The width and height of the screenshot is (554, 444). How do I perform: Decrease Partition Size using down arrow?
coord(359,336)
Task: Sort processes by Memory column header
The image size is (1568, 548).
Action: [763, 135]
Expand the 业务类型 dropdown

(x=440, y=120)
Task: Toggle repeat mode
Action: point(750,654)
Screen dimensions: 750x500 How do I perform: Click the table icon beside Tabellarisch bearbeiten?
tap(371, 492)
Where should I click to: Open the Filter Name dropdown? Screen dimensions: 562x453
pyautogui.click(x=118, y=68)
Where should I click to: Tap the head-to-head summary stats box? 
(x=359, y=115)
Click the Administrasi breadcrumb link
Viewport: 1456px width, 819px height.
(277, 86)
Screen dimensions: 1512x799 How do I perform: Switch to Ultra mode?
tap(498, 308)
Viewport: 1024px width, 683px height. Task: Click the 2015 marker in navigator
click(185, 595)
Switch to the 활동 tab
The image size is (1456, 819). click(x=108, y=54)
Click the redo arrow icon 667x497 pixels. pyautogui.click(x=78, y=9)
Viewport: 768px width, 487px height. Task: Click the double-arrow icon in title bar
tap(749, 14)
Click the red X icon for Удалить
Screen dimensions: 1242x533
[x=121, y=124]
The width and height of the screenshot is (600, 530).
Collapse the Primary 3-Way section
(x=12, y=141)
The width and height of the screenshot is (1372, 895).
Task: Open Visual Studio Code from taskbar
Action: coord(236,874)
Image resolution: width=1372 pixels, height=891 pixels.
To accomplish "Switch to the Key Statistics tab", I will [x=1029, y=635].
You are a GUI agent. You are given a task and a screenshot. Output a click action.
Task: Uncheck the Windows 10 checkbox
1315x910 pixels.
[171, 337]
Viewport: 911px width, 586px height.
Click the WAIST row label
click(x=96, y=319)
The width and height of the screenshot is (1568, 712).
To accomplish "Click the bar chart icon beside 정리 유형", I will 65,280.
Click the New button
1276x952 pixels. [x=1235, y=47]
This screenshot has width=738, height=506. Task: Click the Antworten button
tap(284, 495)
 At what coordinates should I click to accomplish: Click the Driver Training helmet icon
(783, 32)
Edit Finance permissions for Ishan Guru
§
#### Description of the task
Quote the rows word for word, from the first one up to and including the line with "[x=121, y=124]".

#### Answer for this exercise
The width and height of the screenshot is (554, 444). How do I perform: Decrease Partition Size using down arrow?
coord(359,336)
Task: Sort processes by Memory column header
The image size is (1568, 548).
Action: [763, 135]
Expand the 业务类型 dropdown

(x=440, y=120)
Task: Toggle repeat mode
Action: point(750,654)
Screen dimensions: 750x500 How do I perform: Click the table icon beside Tabellarisch bearbeiten?
tap(371, 492)
Where should I click to: Open the Filter Name dropdown? Screen dimensions: 562x453
pyautogui.click(x=118, y=68)
Where should I click to: Tap the head-to-head summary stats box? 
(x=359, y=115)
Click the Administrasi breadcrumb link
Viewport: 1456px width, 819px height.
(277, 86)
Screen dimensions: 1512x799 How do I perform: Switch to Ultra mode?
tap(498, 308)
Viewport: 1024px width, 683px height. Task: Click the 2015 marker in navigator
click(185, 595)
Switch to the 활동 tab
The image size is (1456, 819). click(x=108, y=54)
Click the redo arrow icon 667x497 pixels. pyautogui.click(x=78, y=9)
Viewport: 768px width, 487px height. Task: Click the double-arrow icon in title bar
tap(749, 14)
Click the red X icon for Удалить
Screen dimensions: 1242x533
[x=121, y=124]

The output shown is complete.